The woman who once told McCain voters to “get the hell out” offered no paeans to the old guard. Instead she shared the stage with the most extreme media personalities in her party and invited a man who shouted about being unvaccinated to receive adulation from the crowd, “Good for you. Stand up,” she commanded.
We also were reminded, once again, that the Republican activist class is not ready to move on from The Donald. The energized rally goers at the Lake event erupted in applause at calls to prosecute Anthony Fauci and bring back Trump in 2024. You think those people are going to wait in line for Glenn Youngkin or Mike Pompeo or—God forbid—Mike Pence? Preposterous. The only way any Trump challenger could win these people over would be to out-alpha him . . . and color me skeptical that the tubby, short-armed man in the white wellingtons is up for that task.
The cultishness of the rally was more than a bit freaky, but it offered something instructive. The masses gathering at the barn were . . . having fun. Maybe not quite as much fun as my pals in Tiger Stadium on Saturday Night, but something in the ballpark of that. They put on their team jerseys and saw their favorite players and laughed and jeered and chanted. There were the kind of superfans who show up to all the rallies and these regulars delighted in their in-jokes and put downs of the other tribe.
I texted a Lake staffer to chide them about one such “joke” the candidate made about an (imaginary) “Clinton Kill List,” seeing as this particular conspiracy has led to real-life pain, particularly for the family of Seth Rich. Her reply was interesting, “Our whole theme is Make Politics Fun Again . . . even Obama said that a couple weeks ago,” she wrote.

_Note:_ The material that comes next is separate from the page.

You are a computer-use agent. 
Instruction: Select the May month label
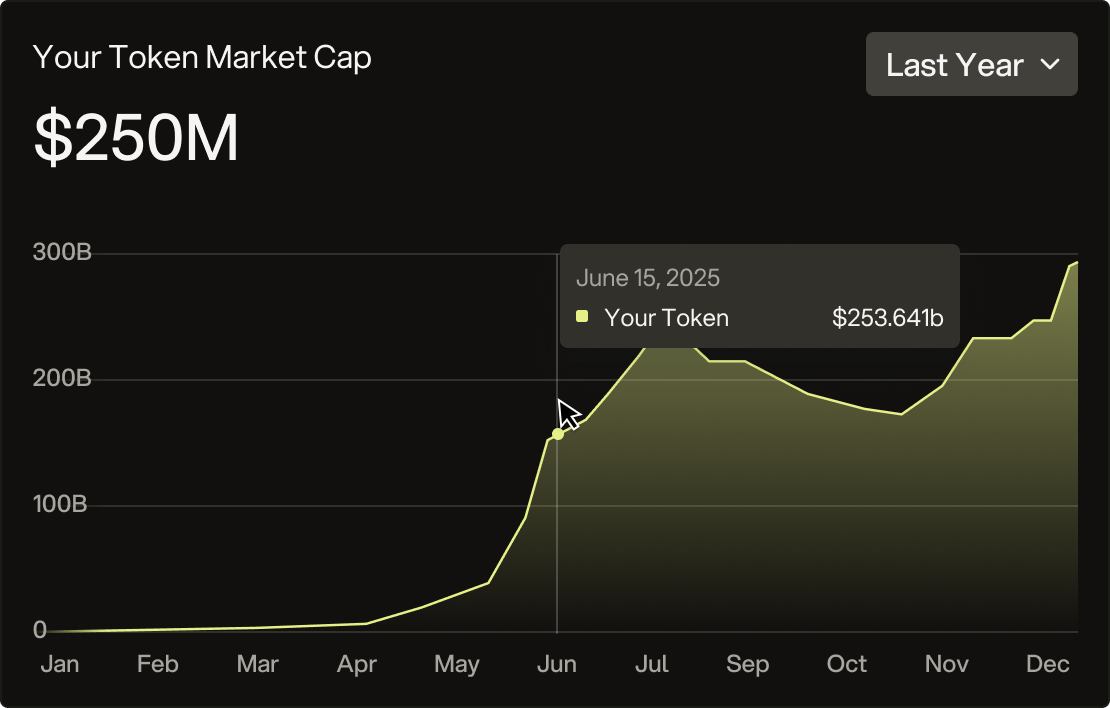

Now, I’m not suggesting that Democrats take a page from the Kari Lake playbook and start spreading harmful and baseless lies for the lulz . . . but there’s something to be said for fun.

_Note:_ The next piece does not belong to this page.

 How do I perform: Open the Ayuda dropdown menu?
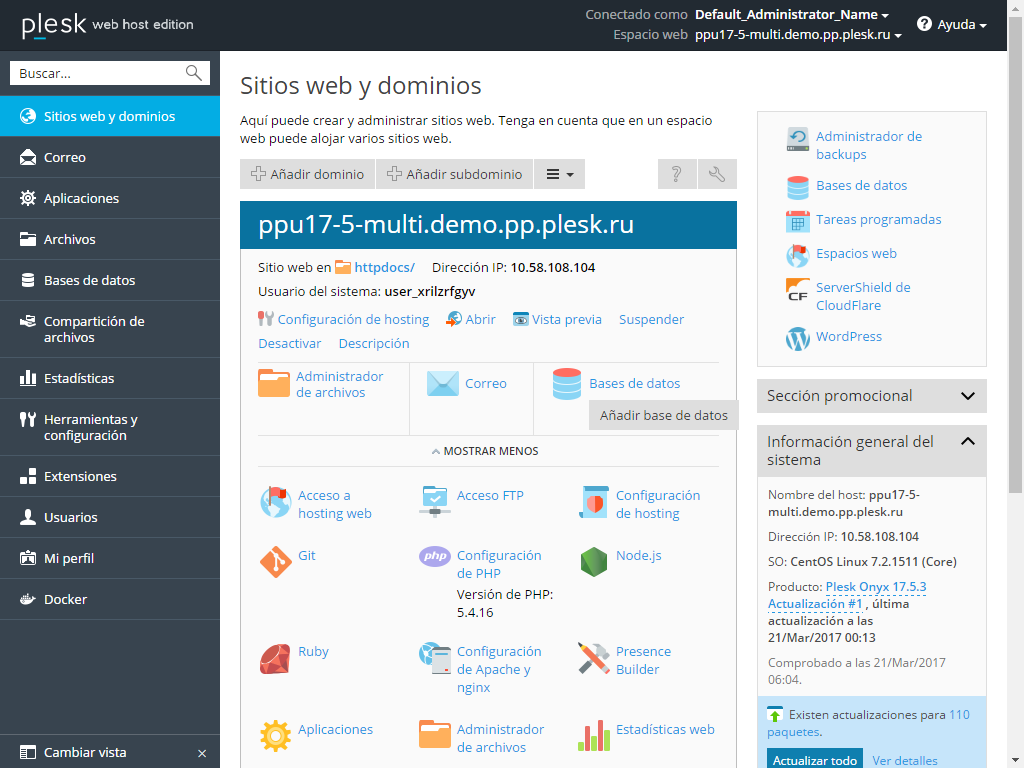tap(951, 24)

People like fun! Lake’s opponent’s campaign is not having much of it and, let me tell you, everyone I talked to in the state who was paying attention to the race could sense that.
Fun isn’t everything, obviously. Political power is consequential. It matters. The stakes are high, as I’m sure you’ve heard us democracy-lovers say over and over (and over). But actually appealing to people is a pretty important part of this whole democracy deal, too.
If you want people to vote for you, they kinda have to like you, at least on some level. Most people prefer the happy warrior to the “buzzkill.” And generally speaking candidates and campaigns get more out of their biggest supporters if their engagement is fulfilling and exciting rather than boring and dutiful.
Over the past few weeks former President Obama showed Democrats how a politician can balance substance and style. But the joie de vivre he brought to the trail was palpably absent from most of the other Democratic functions I attended down the stretch.
Maybe they’ll get an injection of gaiety from the results this evening.
If not, Democrats might want to start having fun again before they start to blow it.
One person who certainly seems to fit the MAGA bill is Lake herself, though she certainly wouldn’t challenge her #1 man. But one bit of scuttlebutt I picked up at her event was about a hurdle to making the party’s It Woman, Trump’s veep: Arizona does not have a Lieutenant Governor, so it’s the Secretary of State who is first in the line of succession. On the ballot this year is Proposition 131 which would give the governor the ability to change that and appoint an LG. This may turn out to be a consequential initiative, since polls show the Republican Mark Finchem running behind Lake, and it’s hard to imagine her leaving the governorship to Democrat Adrian Fontes, should Fontes win and become the sitting Secretary of State.